Em seguida, ele nos relembra que hoje o Brasil tributa muito o consumo e pouco a renda. No exemplo anterior, no mesmo estudo da FGV, somos informados que quem ganha dez salários mínimos paga 33 centavos de impostos sobre cada real gasto. E menos centavos ainda quanto mais altas forem as faixas de renda. Na verdade, o país vem aumentando impostos há 30 anos. E foi assim que caímos na armadilha do baixo crescimento em que o governo não investe e não deixa investir pelo sobrepeso da carga tributária. O Brasil gasta muito e mal; transfere renda para os ricos; e paga salários eleva-dos nos extratos superiores do setor público, bem acima dos do setor privado.

No plano da continuação das reformas reestruturantes, Guedes aponta para a aprovação da de infraestrutura (saneamento) pelo congresso, livrando-nos do quase monopólio do setor público.  A situação é praticamente idêntica à das antigas empresas estaduais de energia elétrica ou de telefonia, em que o empreguismo e a corrupção andavam de mãos dadas. Também está em andamento a do gás natural, crítica para baratear o preço da energia.  Pretende voltar ao sistema de concessão ao invés do de partilha na exploração do petróleo. Foi sintomática a ausência das grandes petroleiras no último leilão de áreas de exploração do setor em função do atual modelo.

A proposta continua a ser de derrubar o altíssimo Custo Brasil. Nessa linha, vai abrir espaço para o setor privado investir, criando incentivos corretos via redução da taxa de juros (SELIC hoje de 2,25% a.a.); e regularidade e previsibilidade dos contratos assinados com o setor público. A triste 109ª posição em facilidade de fazer negócios no Doing Business tem que ser revertida para ficar entre as 50 primeiras para atrair capitais externos.

No final, Guedes reafirma sua posição a favor das forças de mercado, ciente de suas falhas (bem menores que as de governo!) e da necessidade de o governo atuar nas graves. Afirma que regimes dirigistas corrompem a política. Termina com uma mensagem otimista: vamos vencer as duas ondas, a da saúde e da crise econômica, em direção ao crescimento sustentado. 
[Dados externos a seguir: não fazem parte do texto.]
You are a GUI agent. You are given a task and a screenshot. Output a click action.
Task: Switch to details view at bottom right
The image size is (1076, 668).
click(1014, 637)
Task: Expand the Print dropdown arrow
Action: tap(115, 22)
Ainda que fugindo do escopo da entrevista, cabe lembrar que a reforma político-institucional, com voto distrital puro e recall, é crítica para instalar um regime parlamentarista eficaz com Chefe de Estado hereditário, um fiscal que não deverá favores a partidos políticos e a grupos econômicos,  restauran-do assim a confiança do cidadão em seus dirigentes, hoje inexistente.